Mr. Wai, the distiller, is an interesting fellow. For one, contrary to what I commonly see here, I am fascinated by his longyi which is tied at his waist elegantly using a device I cannot decipher. He has wise eyes, he pauses before he speaks, and he is very patient. Most importantly, he expressed not a single objection to the Agar Aura distillation techniques I proposed.
He gave me a tour around the facility, and I found everything to be quite impressive. Although I did have suggestions to offer as far as improvements are concerned, I could tell that the place was set up well, and great masterpieces could be created here.
Agar Aura will have several Burmese oils produced shortly, some using traditional Indian stainless-steel apparatus (with our own tweaks thrown in for good measure), and some using Thai copper apparatus.
I was delighted to find that the area at the facility for copper pot distillation looked pretty much like a Thai distillery. In fact, it looks almost exactly like the facility in Thailand where our Sweet Siam and Oud Kampuchea were distilled: copper pots cemented to the ground with high grade Pyrex glass condensers to instantly cool down the oud bio-steam and preserve the pristine aroma molecules. I could tell everything here was set up by Thai professionals, so all I had to do was advise Mr. Wai how to improve on the quality of the oil by doing things the Agar Aura way. This starts from the collection of the raw materials and ends with the filtration and curing methods using. Everything has to be done right.
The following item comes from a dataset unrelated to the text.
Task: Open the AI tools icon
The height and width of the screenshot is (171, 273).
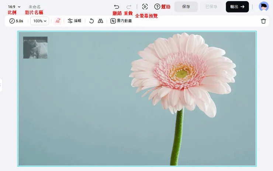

And everything has to be done at the right time.
I sampled 4 oils that had already been distilled. One was awful, which was no surprise since the quality of the raw materials was extremely low. But as for the others, they all displayed something remarkable. One smelled like Chinese Sinesis agarwood. I’m talking raw Chinese agarwood on a moderately hot censer. One had the utterly classic ‘serpentine’ quality that old-school Burmese ouds have, due to prolonged soaking prior to distillation. Totally grounds you, makes your mind purr. Its a sort of ‘leathery’ aroma, but not bovine. Its kinda snake-leather-y…? Its hard to explain, but totally awesome. Makes you think “prehistoric” somehow.
And finally, the last one was so impressive I almost fell off my chair when I sniffed it. It had the peachy top notes of Nagaland (far-east Indian) oud coupled with the orange-blossom aroma of authentic wild-harvested Malinau oud. Add to that the heart notes of classic Burmese oud (minus the barn), and a rich base of Chinese Sinesis agarwood.
The raw materials for producing this oil were harvested in Myitkyina (pronounced Meecheena), and the raw materials was extra high quality. It was no surprise the oil smelled this way. To the right of Myitkyina lies China and to the left is India, so you find scent notes of both Indian and Chinese agarwood in the oil. And the fact that high grade raw material was used gave it the sweet Malinau type top notes.
Both the copper as well as stainless-steel distillations will start in about 2-3 weeks, and I have also already reserved the highest quality oud that has already been distilled.
The first distillations will be conducted using high grade raw material wild-harvested in Myitkyina, and thereafter we will proceed to other regions of Myanmar as well.